How to Assess Events for Sustainability
Skift Take
While the focus of green attributes usually encompasses new event venues, these regimes have expanded to include rehabbing existing facilities. This is perhaps the ultimate sustainability since it utilizes less new material and reduces building rubble sent to landfills.
Sustainability can be divided into front-of-house, what attendees see, and back-of-house. The front-of-house details are important for attendee consciousness-raising and education. In addition, any reduction in consumption and re-use of materials is a help. However, the heavy lifting is generally an invisible operation that happens back-of-house and in the supply chain.
The back-of-the-house is where the unpretty, essential things like water and energy management occur. It’s all about operations, but as industries and sectors have focused on what they can do on their own sites, be that a hotel, convention center, or other venues, the realization that unsustainable, unethical suppliers and partners can undermine such efforts comes to the forefront.

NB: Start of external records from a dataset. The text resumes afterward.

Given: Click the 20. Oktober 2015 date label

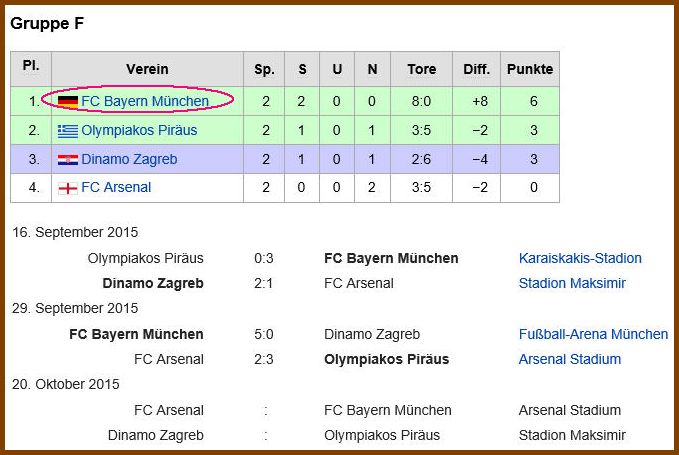Looking at the screenshot, I should [65, 384].
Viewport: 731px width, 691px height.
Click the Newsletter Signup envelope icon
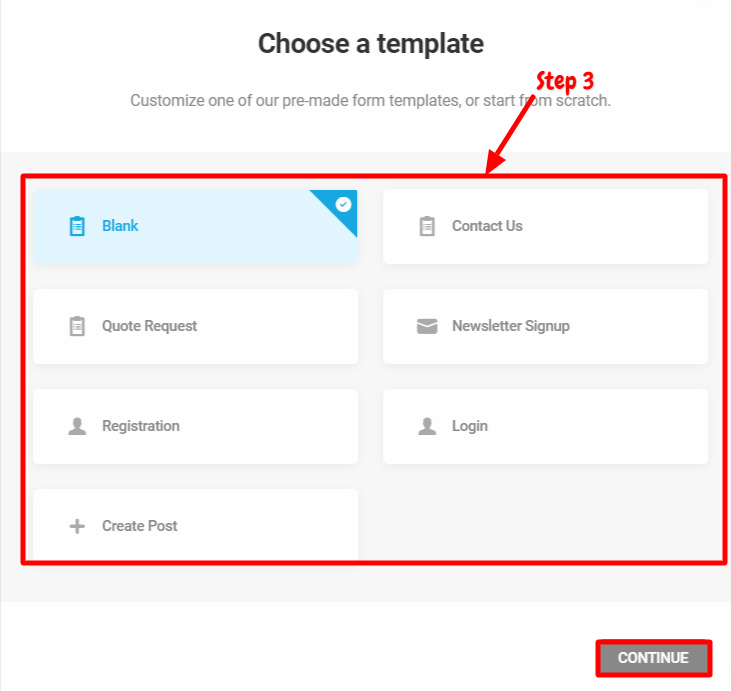click(x=427, y=326)
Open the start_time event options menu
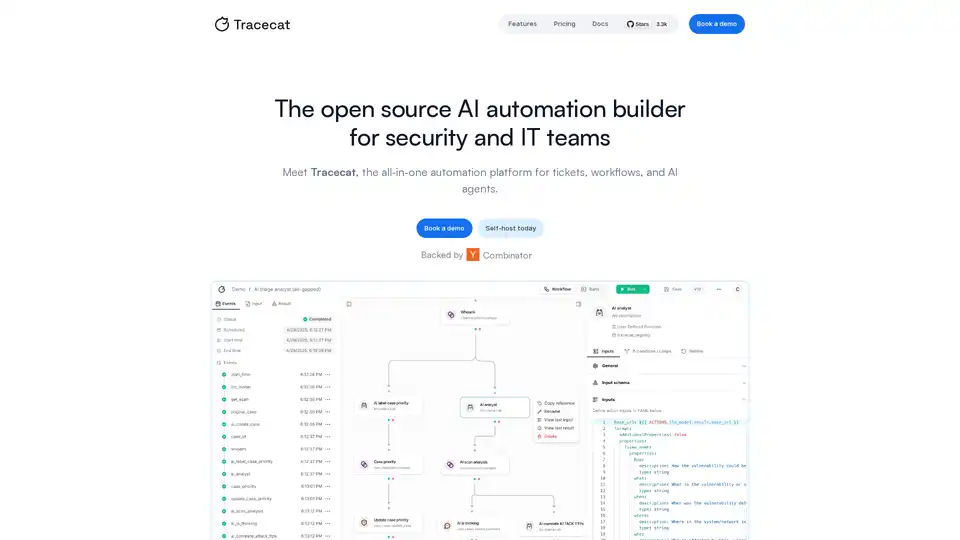 coord(327,374)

Convention centers and other venues have been joining/subscribing to various sustainability regimes to help prevent this from happening. They include the Leadership in Energy and Environmental Design (LEED), the most widely used and recognized green building rating system in the world. It aims to provide a holistic framework that encompasses the physical structure, how it operates, how it reduces its impact on climate and water resources and protects and enhances biodiversity, human health, and community quality of life. There are four tiers: certified, silver, gold, and platinum.
Green Key Global Eco-Ratings, developed for hotel and other meeting venues, has an accommodations-like rating system from 1 to 5 green keys. Its focus is to “unlock” opportunities to reduce utility consumption, waste, CO2 emissions, and supply chain management, as well as community involvement. It also involves staff training and guest engagement.

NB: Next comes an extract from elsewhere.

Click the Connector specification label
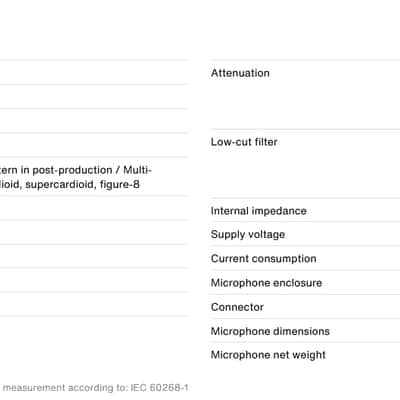400x400 pixels. pos(237,307)
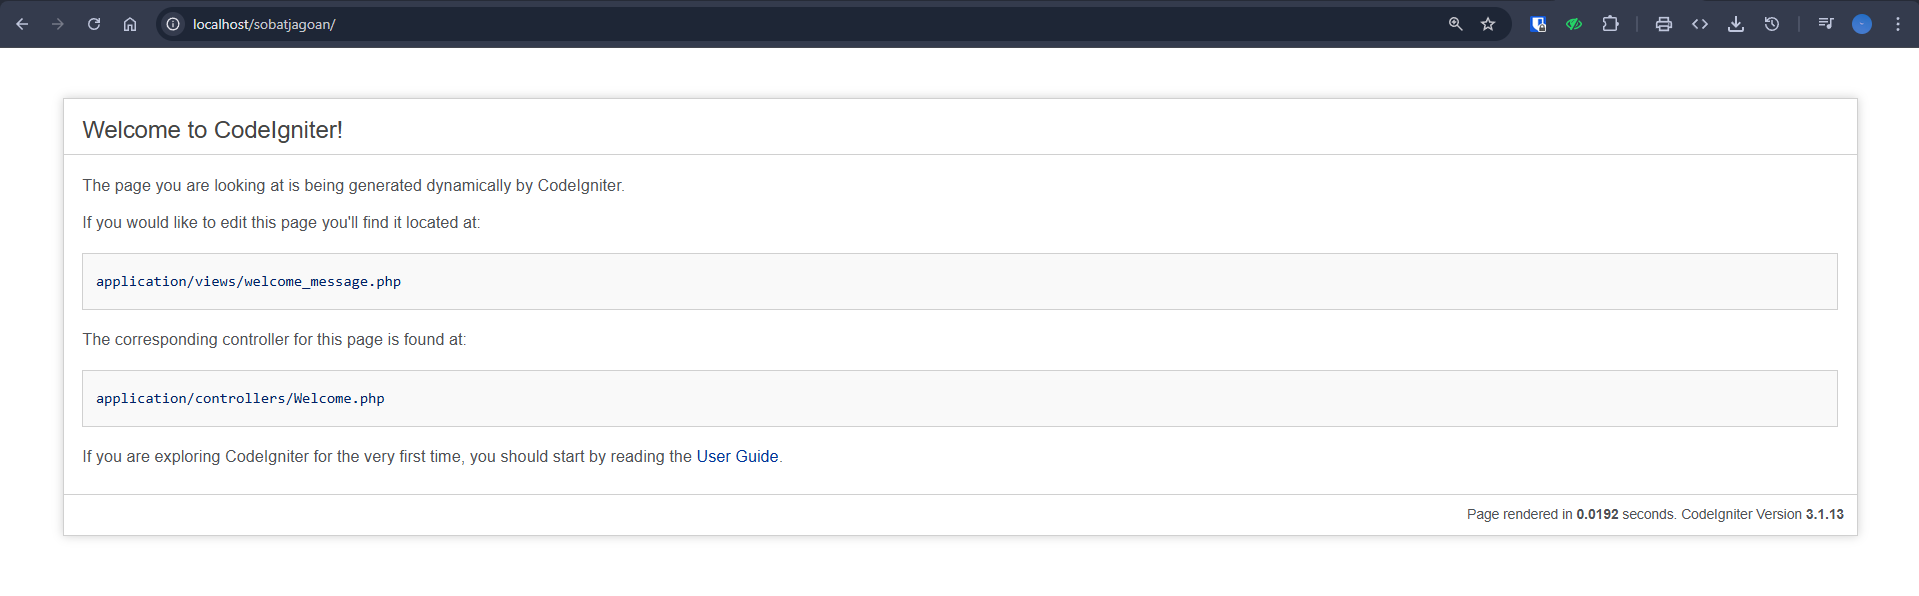Reload the localhost page

click(x=94, y=24)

Delving into each program shows overlapping standards and best practices, which isn’t surprising since each started with a specific sector and then followed similar paths on the quest to sustainability. What is really interesting is how these programs consider more than the tangible physical structure. They evolved to include immediate and long-term environmental impacts as well as health and welfare of those who enter these buildings and campuses and quality of life for the host community.
Participation in these programs means venues monitor results, which show planners specifics about implementation. These are real measurable metrics rather than a feel-good PR message.
In addition, there is ESG Metrics, Sustainable Event Standards, U.S. Green Building Code, UNESCO Sustainable Travel Pledge, and others.
The Vancouver Convention Centre (VCC) is a poster facility for LEED. The VCC holds the distinction of being the world’s first double LEED Platinum certified convention center. Cecilia Ho, communications manager for the VCC, says that before the pandemic, groups utilizing the center accepted the information supplied by the VCC about their sustainable credentials. However, Ho says, “Coming back from the COVID-19 pandemic, we have noticed clients are more interested and engaged in discussions surrounding carbon offsets and sustainability compared to previous years.”
Among the most notable elements of the VCC is its six-acre living roof, the largest industrial living roof in North America. It is planted with more than 400,000 indigenous plants and grasses and serves as an important habitat for local bees and as a water filter. Ho adds, “Aside from being a beautiful feature, the living roof provides insulation which helps keep the building cool in the summer and warm in the winter.”
Water management is a critical element in sustainability. VCC’s black-water treatment plant cleans and recycles water for irrigation for the living roof and washrooms. This minimizes water consumption throughout the venue. They also use seawater for heating and cooling, thereby reducing energy consumption and have an artificial reef built into their foundation, which has improved water quality and biodiversity in that section of Vancouver Harbour.
Even Las Vegas has becoming one of the greenest places on earth as a focus. To that end, the Las Vegas Convention Center installed solar panels to harness the sun, re-tooled internal operations to embrace recycling, and reduced outdoor water usage by 38 percent, mainly through converting landscaping and installing low-flow water fixtures.
The Orange County Convention Center, Orlando, which hosts 1.5 million attendees at 200 annual events, also operates a water management program that works with their five-football-field sized solar field to reduce energy consumption. With their use of natural light and advanced technology, this has created a space that is 87 percent more energy efficient than similar buildings.
The Oregon Convention Center, the only center to earn a level 4 APEX/ASTM certification in the U.S., utilizes a rain garden to manage water and posted its commitment to sustainable purchasing. “We know that the largest portion of our carbon footprint comes from our supply chain. And as part of a regional government working to make life better for residents both today and in the future, we are opting for small and local when it comes to purchasing,” states the OCC.
Local is another element in sustainability. All these centers work with local non-profits and charities to recycle materials and reduce food waste. Composting is a positive action, but so is ensuring residents of shelters have enough to eat. In Portland, this means over 44,000 meals are distributed to non-profits each year.
Maya Angelou famously wrote, “When people show you who they are, believe them.” When searching for potential host venues, check their participation in accredited programs, then ask how that translates into daily operations and if any other actions can be implemented to increase sustainability for specific programs.